I lift up the heavily anticipated slice (or 2 or 3) of pizza, blow on it gently, I want warm pizza not too hot to burn me, a little spicy, adding extra garlic salt and I open my lips and taste that first amazing bite.

This is only the first slice of pizza of the two or more I will eat tonight, my husband and I have looked forward to this night for days. We only use one pizzeria in town even though there many other options. But, this one, is our favorite and we have tried every one of four or five places, sampling each, several times.

In the past we ordered a slice of Sicilian pizza and a regular slice for each of us of us but I’m not sure which direction we will go tonight. We’ve taken chances on the Sicilian slices before, sometimes it’s a bit too doughy and the ratio is wrong.
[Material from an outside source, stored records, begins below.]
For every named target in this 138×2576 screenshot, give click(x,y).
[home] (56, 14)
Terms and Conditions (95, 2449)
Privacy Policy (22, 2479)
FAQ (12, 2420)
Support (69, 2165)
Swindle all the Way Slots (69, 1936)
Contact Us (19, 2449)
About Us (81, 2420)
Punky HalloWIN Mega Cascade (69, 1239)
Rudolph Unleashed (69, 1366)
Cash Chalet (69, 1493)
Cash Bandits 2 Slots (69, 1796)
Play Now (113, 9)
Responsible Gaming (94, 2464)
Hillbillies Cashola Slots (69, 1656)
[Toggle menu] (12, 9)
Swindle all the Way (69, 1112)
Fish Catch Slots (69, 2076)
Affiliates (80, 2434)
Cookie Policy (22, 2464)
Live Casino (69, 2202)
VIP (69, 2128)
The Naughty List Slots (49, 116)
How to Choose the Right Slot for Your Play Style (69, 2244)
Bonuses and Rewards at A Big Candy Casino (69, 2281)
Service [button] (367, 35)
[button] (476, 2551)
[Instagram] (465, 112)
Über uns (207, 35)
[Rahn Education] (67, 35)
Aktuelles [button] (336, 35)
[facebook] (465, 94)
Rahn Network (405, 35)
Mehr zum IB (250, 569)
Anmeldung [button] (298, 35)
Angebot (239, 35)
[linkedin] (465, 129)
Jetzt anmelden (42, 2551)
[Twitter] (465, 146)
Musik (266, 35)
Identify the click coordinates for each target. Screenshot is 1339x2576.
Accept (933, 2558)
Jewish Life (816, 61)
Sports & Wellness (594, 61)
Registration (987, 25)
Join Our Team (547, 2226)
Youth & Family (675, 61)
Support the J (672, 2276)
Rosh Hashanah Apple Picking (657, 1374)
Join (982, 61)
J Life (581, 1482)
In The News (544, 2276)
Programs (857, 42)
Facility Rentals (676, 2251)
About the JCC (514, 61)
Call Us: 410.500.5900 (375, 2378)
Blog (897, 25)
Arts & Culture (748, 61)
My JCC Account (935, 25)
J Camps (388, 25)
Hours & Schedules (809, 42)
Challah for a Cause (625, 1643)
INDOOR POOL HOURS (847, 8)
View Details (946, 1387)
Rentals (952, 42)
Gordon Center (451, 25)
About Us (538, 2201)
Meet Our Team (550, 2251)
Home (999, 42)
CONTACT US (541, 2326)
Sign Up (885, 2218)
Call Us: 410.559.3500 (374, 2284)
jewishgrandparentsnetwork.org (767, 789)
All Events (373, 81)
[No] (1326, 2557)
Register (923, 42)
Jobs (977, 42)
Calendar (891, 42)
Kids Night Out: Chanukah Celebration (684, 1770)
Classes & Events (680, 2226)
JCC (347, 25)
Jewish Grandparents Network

I know what you are thinking there is no such thing as too doughy yet when it comes to Sicilian pizza there needs to be a balance and sometimes from this place, the balance has been off. It depends on our mood, we are never disappointed with their regular slices, plain or mushroom, I have a feeling I know what we will do.

I lick my lips in anticipation. They also serve (sorry if this is a bummer for pizza enthusiasts) the most amazing salad, (stick with me here) with kinds of lettuce, craisins, goat cheese and slices of avocado .Believe me I am not a salad lover but this seems like it should be outlawed it is SO good. It comes with some sort of silky raspberry dressing and we are not counting calories here.

This was yesterday’s dinner, I would happily eat the same thing today. This is one of my favorite (and most comforting) meals. It speaks to me of my youth and happiness, and Dani’s House of Pizza and André the Pizza maker and of course, the owner, Dani. It was a tradition when we were old enough to walk from school and go there for lunch. For one dollar we got two slices, a drink (grape, no ice) and had leftover money for candy.
Just thinking about it makes me nostalgic and very, very hungry. Maybe I will have the same meal again, Saturday.and toast to the old times when we were young and life was easy and uncomplicated.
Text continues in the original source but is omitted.